* Task directions *
Below are some records. Write out the line that contains "Task: Compose a new tweet with the quill icon" and all lines after it, exactly, but not the pictures.

(Dataset records begins)

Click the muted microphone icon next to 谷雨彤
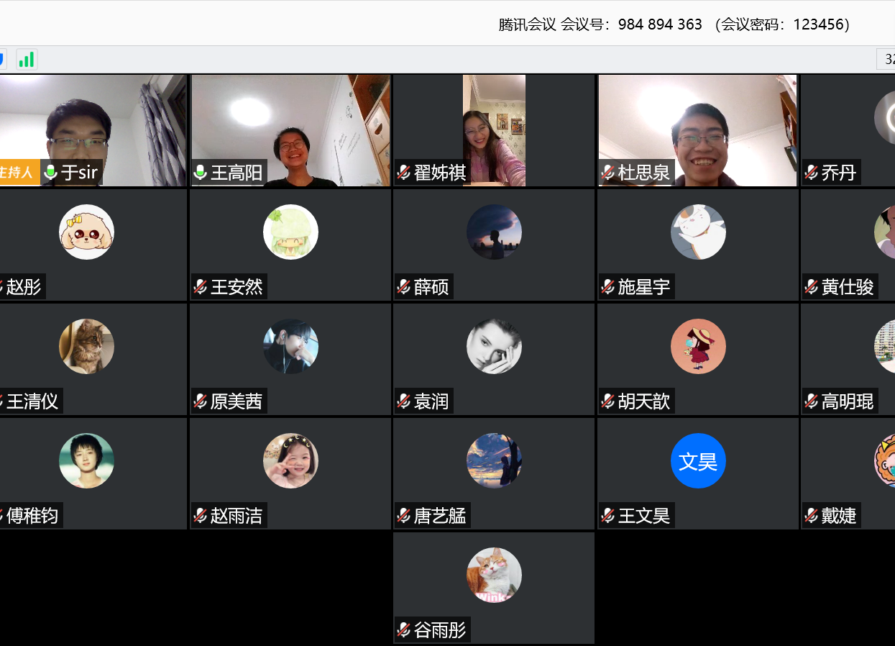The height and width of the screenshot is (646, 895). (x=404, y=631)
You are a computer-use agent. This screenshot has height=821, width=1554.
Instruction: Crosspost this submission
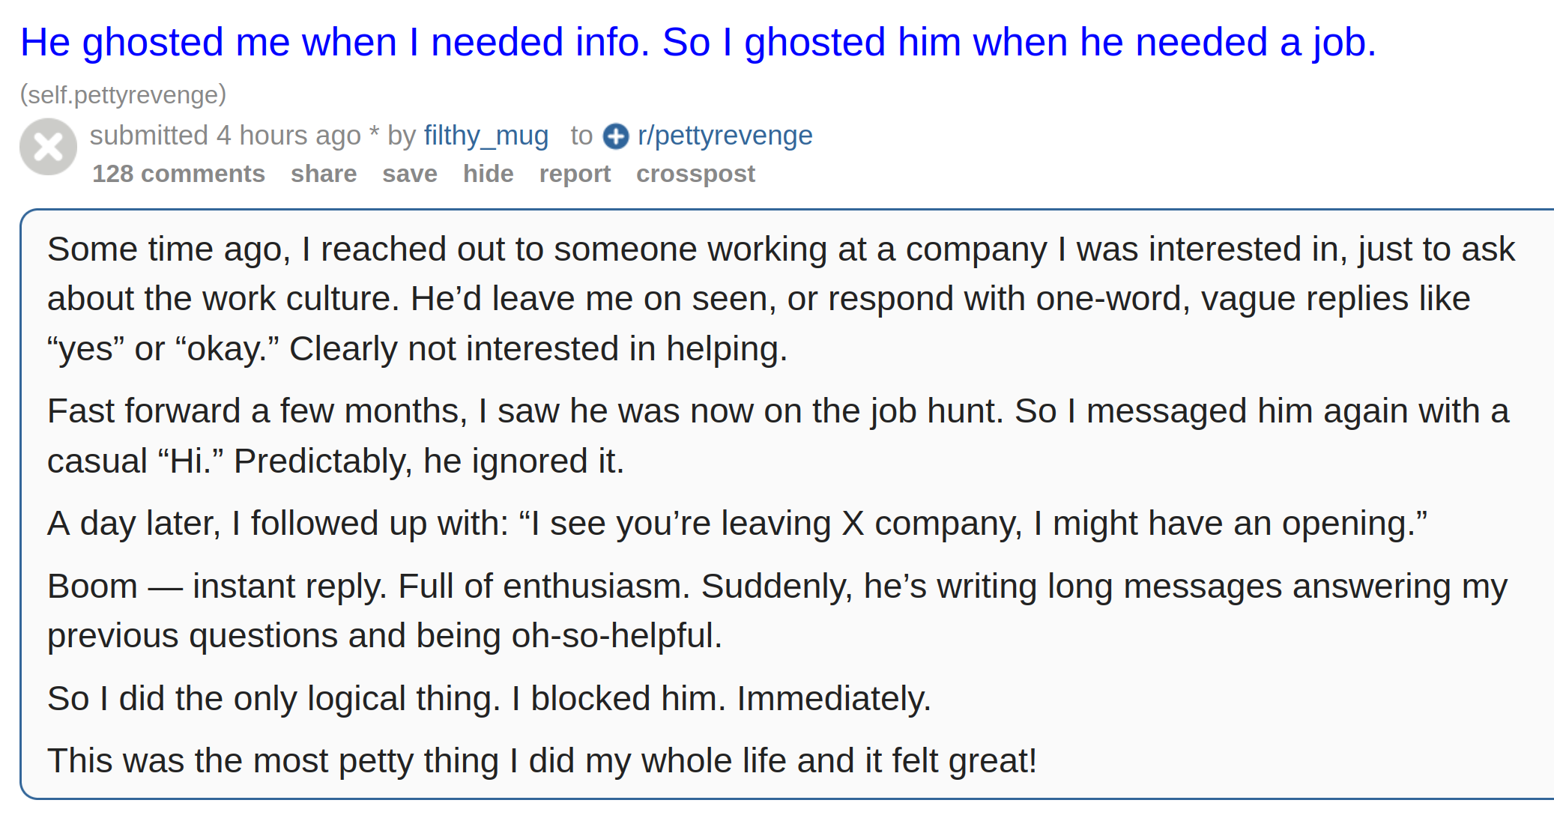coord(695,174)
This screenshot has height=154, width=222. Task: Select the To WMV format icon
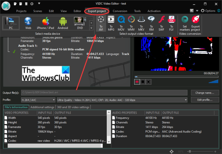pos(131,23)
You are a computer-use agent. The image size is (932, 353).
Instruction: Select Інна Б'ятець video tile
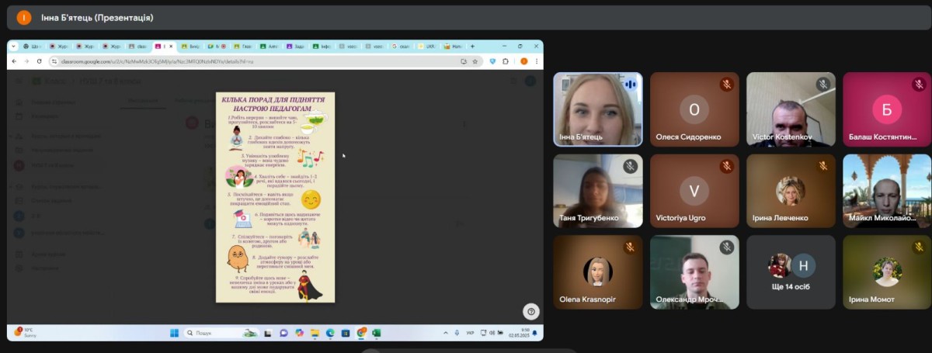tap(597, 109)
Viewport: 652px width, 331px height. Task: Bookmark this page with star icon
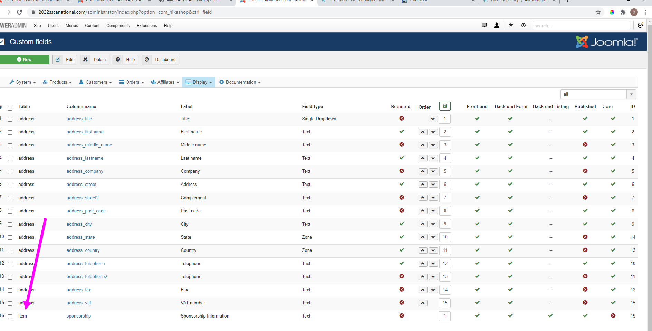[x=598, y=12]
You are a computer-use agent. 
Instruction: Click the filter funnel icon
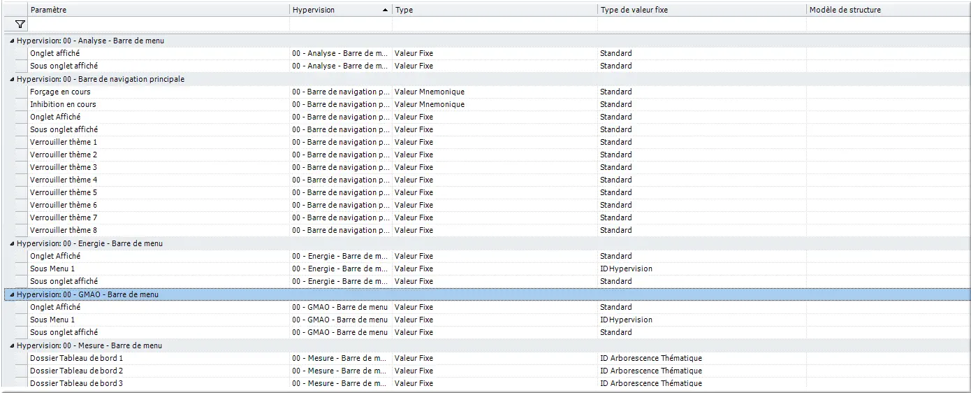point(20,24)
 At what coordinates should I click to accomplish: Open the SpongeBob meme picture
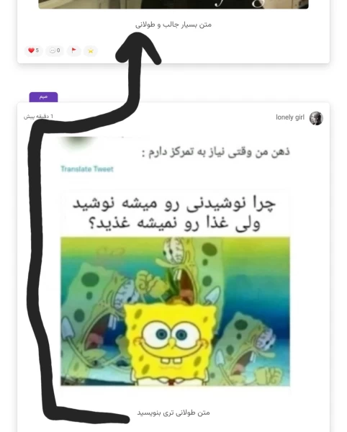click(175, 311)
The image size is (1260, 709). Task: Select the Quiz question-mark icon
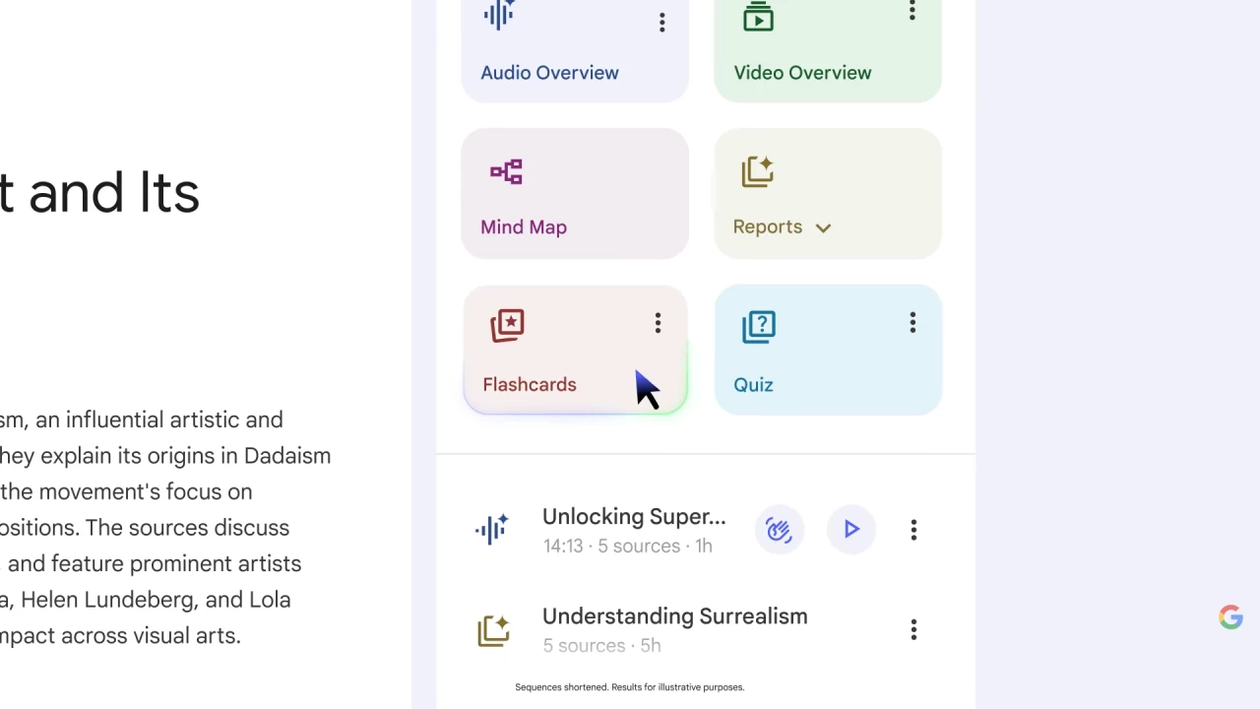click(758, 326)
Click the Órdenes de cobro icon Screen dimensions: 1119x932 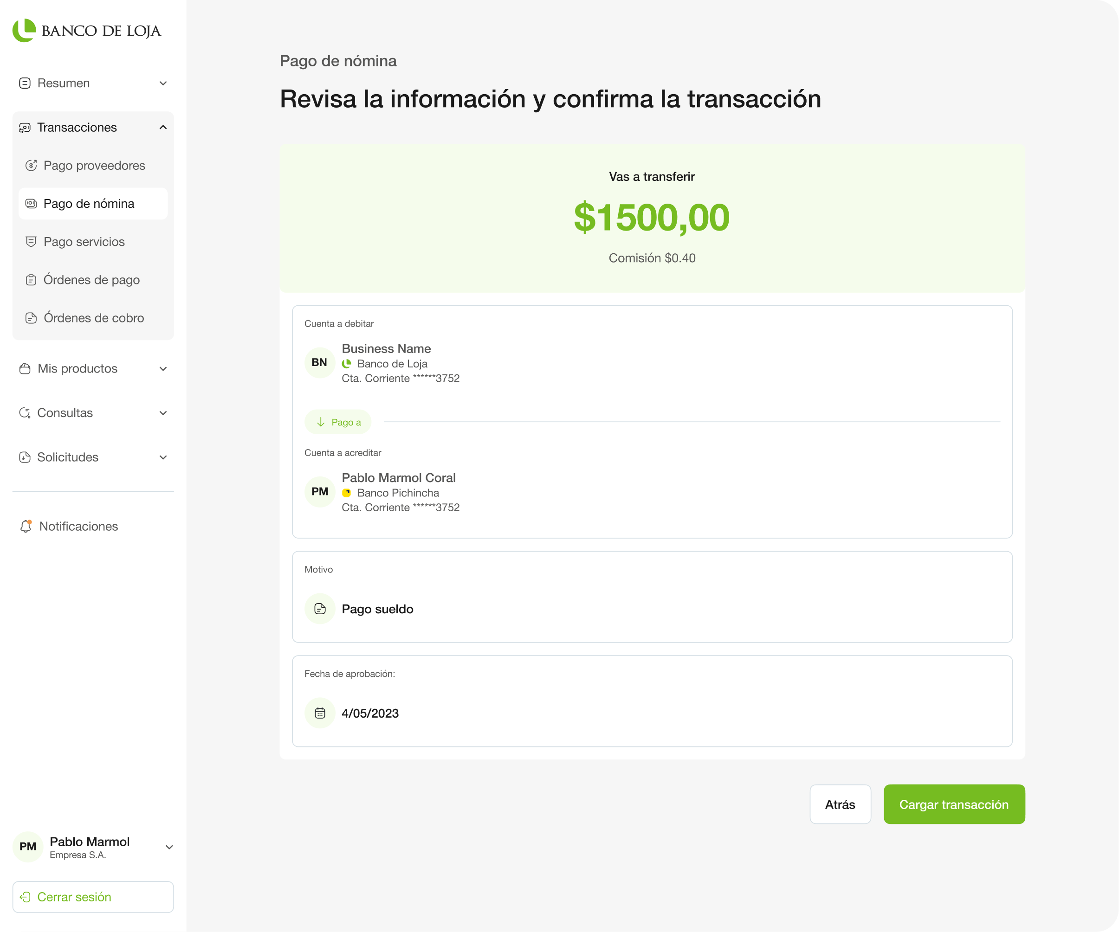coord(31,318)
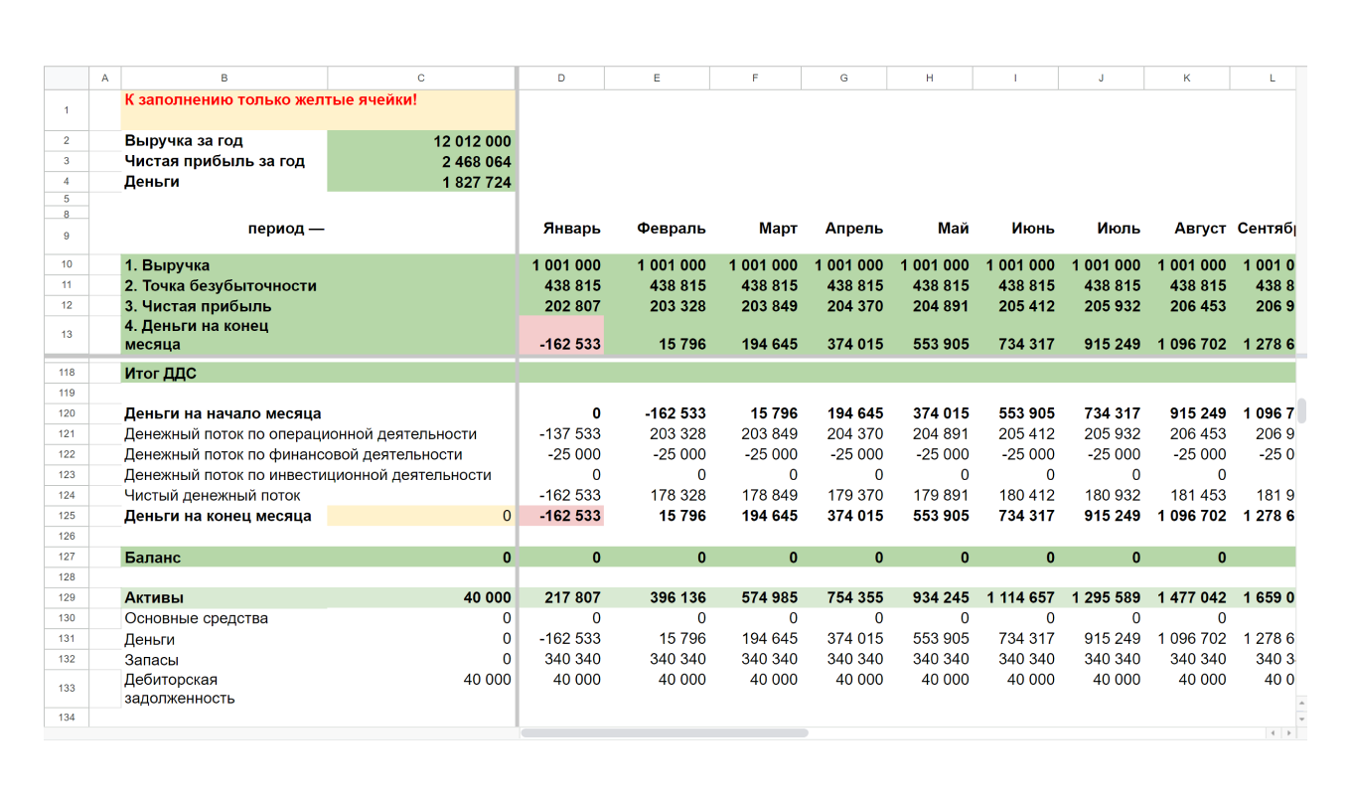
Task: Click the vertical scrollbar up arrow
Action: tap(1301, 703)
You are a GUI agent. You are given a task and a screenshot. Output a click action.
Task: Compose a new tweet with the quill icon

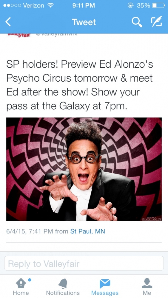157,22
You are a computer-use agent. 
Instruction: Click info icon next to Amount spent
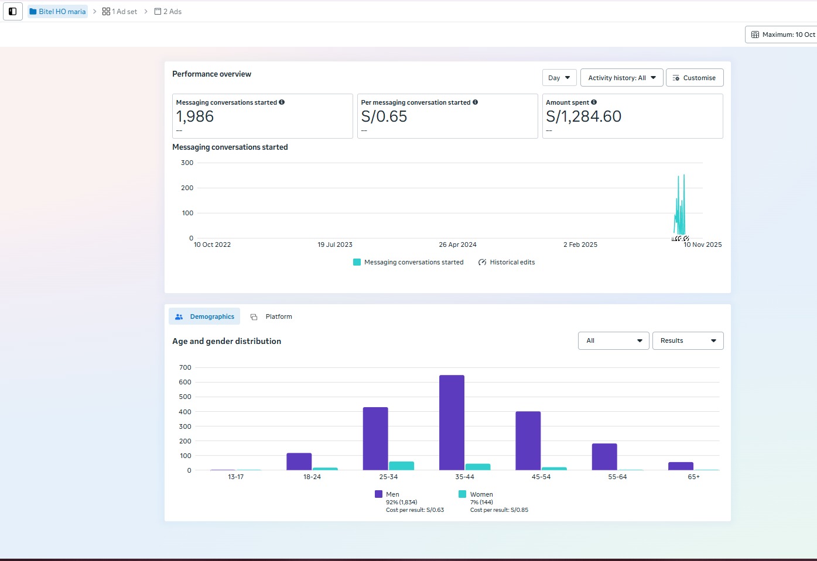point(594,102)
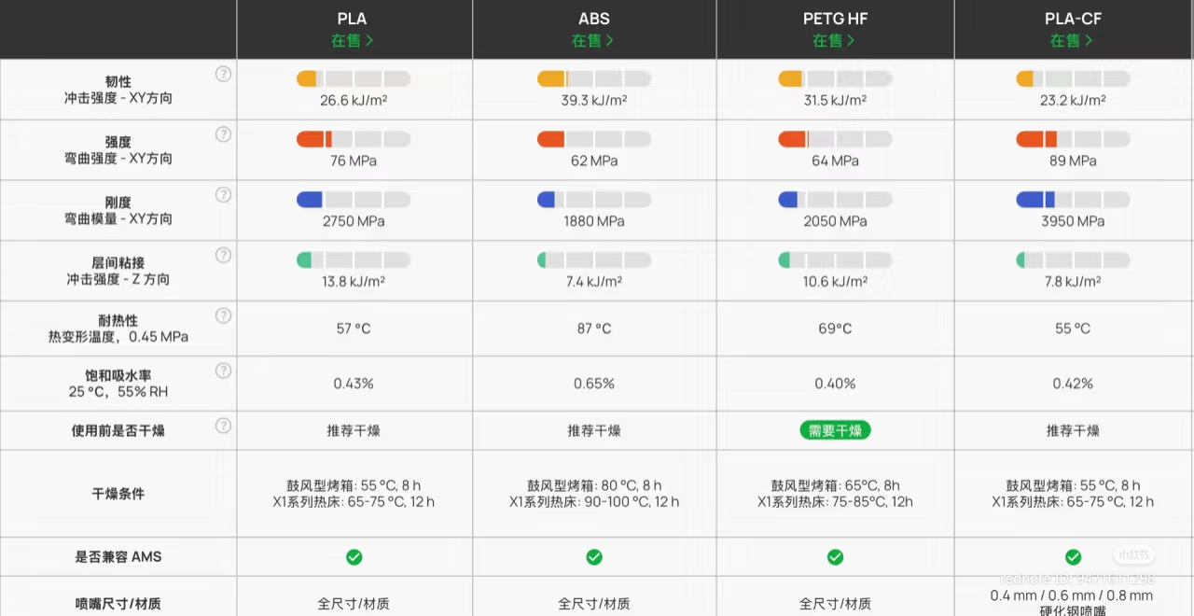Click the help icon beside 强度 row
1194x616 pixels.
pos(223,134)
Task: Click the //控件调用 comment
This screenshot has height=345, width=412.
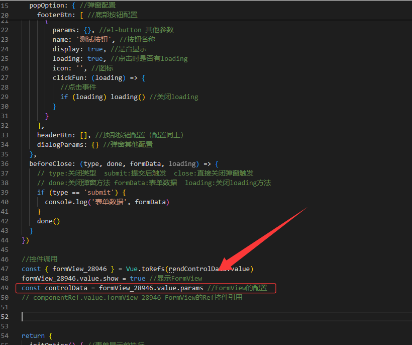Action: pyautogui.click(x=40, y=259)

(Dataset records ends)

* Result of this exercise *
Task: Compose a new tweet with the quill icon

157,22
You are a computer-use agent. 
Instruction: Click info icon next to Amount spent
point(594,102)
Click the help icon beside 强度 row
1194x616 pixels.
pos(223,134)
Task: Click the //控件调用 comment
This screenshot has height=345, width=412.
Action: pyautogui.click(x=40, y=259)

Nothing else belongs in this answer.